Given text: Begin

A study, ‘Looking Beyond Fire Extinguishers’, published in 2021 by Ajeevika Bureau, a non-profit organization, on the issue of labour practices leading to the fire accidents has found unsafe, inhumane and exploitative working conditions, with 322 industrial accidents occurring in Gujarat in the last two years.
The frequency of such accidents highlights lack of basic worker safety and compliance with workplace safety laws, particularly the Factories Act, 1948. Workers are aware of the involved risks to their lives but continue to work to make two ends meet.

According to the study, the factories have hazardous working conditions such as exposure to dangerous substances, intense heat and dust pollution. The denial of safe and healthy working conditions to employees stems from a variety of factors in which employers shift responsibility for safety and health to the under-equipped contractor and, eventually, the employee.

Even regular employment in these factories may not always provide a solution to the problem of safety and abusive working conditions that limit worker’s ability to raise concerns, according to the study. Factories normally hire workers under a variety of contractual arrangements and pay them on a daily or piece-rate basis. Only 4% of the total surveyed workers employed in higher roles were on the payroll of the factories. The remaining 96% were recruited through casual contracts.

Further, 12-hour work shifts are a norm, while 40% of the surveyed workers agreed to have worked over time including the previous 24 hours without any break. An operator describes an accident in which he became temporarily blind as a result of his floor master’s negligence in handling bleach. But he chose not to report the incident for fear of reprisals.

Given text: End
Extracted records: Begin

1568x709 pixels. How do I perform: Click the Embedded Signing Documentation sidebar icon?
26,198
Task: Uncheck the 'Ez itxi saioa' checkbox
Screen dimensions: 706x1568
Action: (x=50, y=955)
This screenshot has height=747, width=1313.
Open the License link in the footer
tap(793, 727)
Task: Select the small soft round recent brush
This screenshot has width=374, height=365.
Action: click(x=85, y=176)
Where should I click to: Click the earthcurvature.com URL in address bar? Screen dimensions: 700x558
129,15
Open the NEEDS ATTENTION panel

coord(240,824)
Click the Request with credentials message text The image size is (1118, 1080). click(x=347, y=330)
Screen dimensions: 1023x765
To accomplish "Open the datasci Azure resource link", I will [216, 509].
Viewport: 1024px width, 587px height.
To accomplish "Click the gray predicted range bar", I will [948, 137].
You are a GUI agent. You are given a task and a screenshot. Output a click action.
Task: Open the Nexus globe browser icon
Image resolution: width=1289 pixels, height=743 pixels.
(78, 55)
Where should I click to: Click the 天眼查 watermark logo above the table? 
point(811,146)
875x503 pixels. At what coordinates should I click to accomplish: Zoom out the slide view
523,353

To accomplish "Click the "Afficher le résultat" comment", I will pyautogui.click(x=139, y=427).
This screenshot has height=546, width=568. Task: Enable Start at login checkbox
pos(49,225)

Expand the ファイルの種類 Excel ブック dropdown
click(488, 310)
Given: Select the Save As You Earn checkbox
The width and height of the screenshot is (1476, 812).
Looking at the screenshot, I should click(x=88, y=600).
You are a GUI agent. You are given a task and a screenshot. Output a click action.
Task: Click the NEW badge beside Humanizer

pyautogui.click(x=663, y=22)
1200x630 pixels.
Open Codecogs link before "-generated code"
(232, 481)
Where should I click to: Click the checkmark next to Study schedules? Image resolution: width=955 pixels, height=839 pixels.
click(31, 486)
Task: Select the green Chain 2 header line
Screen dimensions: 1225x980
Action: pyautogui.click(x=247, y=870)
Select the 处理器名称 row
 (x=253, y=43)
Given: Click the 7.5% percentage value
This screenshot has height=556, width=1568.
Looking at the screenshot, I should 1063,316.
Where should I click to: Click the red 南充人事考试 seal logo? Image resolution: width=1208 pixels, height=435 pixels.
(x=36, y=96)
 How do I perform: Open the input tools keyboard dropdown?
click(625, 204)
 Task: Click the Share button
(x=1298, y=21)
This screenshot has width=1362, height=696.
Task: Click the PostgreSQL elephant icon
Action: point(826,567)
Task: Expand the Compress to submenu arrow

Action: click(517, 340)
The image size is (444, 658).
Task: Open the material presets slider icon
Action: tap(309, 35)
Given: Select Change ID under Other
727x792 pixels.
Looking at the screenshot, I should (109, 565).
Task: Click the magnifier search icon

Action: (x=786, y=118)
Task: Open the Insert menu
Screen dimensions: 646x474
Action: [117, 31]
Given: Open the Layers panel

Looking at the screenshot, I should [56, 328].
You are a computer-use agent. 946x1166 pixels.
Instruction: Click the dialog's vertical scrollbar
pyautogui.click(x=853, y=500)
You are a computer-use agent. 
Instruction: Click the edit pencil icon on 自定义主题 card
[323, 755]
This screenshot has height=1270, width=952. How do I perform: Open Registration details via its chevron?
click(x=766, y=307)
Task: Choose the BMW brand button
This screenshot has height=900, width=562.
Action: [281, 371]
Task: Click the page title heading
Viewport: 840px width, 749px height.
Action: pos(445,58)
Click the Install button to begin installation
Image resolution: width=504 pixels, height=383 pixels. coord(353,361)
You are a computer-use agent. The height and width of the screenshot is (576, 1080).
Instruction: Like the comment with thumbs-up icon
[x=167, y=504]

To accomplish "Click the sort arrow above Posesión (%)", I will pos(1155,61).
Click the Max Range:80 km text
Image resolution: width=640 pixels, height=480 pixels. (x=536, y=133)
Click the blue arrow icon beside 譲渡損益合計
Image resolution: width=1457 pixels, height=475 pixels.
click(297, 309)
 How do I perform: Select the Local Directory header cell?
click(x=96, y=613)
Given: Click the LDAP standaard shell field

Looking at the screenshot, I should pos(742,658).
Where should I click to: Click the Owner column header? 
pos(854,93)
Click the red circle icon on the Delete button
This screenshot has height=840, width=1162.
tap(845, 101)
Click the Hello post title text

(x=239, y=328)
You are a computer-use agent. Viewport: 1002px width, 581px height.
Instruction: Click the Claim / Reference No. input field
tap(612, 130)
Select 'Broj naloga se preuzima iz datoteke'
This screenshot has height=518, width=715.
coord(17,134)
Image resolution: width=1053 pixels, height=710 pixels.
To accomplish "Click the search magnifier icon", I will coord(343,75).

Extracted records: End

▶ [Your task] Quote, word for word, the passage from the text on Gujarat factory working conditions that begins with the words containing "Even regular employment" and ends with "fear of reprisals.".

▶ [Response]
Even regular employment in these factories may not always provide a solution to the problem of safety and abusive working conditions that limit worker’s ability to raise concerns, according to the study. Factories normally hire workers under a variety of contractual arrangements and pay them on a daily or piece-rate basis. Only 4% of the total surveyed workers employed in higher roles were on the payroll of the factories. The remaining 96% were recruited through casual contracts.

Further, 12-hour work shifts are a norm, while 40% of the surveyed workers agreed to have worked over time including the previous 24 hours without any break. An operator describes an accident in which he became temporarily blind as a result of his floor master’s negligence in handling bleach. But he chose not to report the incident for fear of reprisals.